Refleksi atas aktualisasi nilai Hijrah Rasulullah Muhammad SAW. (01 Muharram 1442 Hijriah)
Penanggalan yang bermula dari peristiwa hijrahnya Rasulullah Saw. Di sebut dengan tarikh hijriy atau kalender Hijriyah di era milenium ke tiga yang di anggap sebagai abad kebangkitan ummat Islam. Para penulis sejarah sepakat bahwa peristiwa satu muharram sebagai awal tahun hijriy di ambil dari hijrah nabi yang mengundurkan waktunya sekitar dua bulan, sehingga Satu muharram jatuh pada hari Jum'at 16 tammuz 933 seleucis (16 Juli 622).
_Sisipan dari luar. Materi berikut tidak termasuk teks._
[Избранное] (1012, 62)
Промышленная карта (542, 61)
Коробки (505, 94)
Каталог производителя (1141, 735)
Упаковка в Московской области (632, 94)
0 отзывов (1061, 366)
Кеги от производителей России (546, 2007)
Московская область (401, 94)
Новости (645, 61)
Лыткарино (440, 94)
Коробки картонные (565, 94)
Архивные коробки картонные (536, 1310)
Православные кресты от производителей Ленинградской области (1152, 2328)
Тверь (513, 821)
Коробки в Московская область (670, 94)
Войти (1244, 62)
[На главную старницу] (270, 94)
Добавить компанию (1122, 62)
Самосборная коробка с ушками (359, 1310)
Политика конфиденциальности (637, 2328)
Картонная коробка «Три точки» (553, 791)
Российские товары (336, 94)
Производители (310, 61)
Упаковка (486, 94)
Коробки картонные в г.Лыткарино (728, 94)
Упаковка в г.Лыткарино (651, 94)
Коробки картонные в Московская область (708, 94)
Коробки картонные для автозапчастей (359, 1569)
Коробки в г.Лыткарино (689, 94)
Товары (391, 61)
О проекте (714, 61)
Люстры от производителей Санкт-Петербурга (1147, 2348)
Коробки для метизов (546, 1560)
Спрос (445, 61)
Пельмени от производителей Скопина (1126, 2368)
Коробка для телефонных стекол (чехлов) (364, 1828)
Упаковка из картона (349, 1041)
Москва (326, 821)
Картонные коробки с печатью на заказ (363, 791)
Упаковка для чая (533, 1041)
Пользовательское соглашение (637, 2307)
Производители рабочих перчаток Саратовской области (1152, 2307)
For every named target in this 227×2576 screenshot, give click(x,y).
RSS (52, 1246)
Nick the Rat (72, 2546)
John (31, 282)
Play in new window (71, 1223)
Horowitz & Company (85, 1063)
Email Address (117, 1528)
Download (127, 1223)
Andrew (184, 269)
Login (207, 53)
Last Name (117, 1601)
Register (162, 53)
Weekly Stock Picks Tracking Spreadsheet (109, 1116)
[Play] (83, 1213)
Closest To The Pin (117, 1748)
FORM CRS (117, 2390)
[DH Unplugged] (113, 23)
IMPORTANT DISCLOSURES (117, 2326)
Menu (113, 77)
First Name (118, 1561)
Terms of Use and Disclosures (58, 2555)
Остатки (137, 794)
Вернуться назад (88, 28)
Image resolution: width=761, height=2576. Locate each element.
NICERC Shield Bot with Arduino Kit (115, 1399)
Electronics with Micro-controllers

Peristiwa Hijriyah Merupakan sebuah momen yang patut dan wajib untuk di pertahan-kan karena dua hal 1. Untuk tetap menjaga seluruh kepribadian ilmu pengetahuan ummat islam mulai dari terkecil sampai yang terbesar dari yang tertulis dan di kodifikasiakan sesuai tarikh hijriy yang terkecil seperti kehidupan Rasulullah, perjalanan, jihad, qital, dakwah dan kehidupan besar misal ; kepemimpinan Khulafaur Rasyidin dan berbagai pertempuran penting Islam bahkan kitab-kitab biorgrafi dan historis, percantuman tahun terbit kitab islamologi klasik dan modern.
Kedua, keterkaitanya yang kuat dengan berbagai masalah Diniyyah dan ahlam Syar'iyyah yang bersifat holistis. Mulai dari bulan haram, dan bulan haji. Shayr al-shiyam, masa Iddah bagi wanita dalam fiqih, sumpah nazar, kafarah, haul-nya zakat, puasa hari raya, puasa puasa Sunnah (awal-akhir tahun hijriy, ashyura dll).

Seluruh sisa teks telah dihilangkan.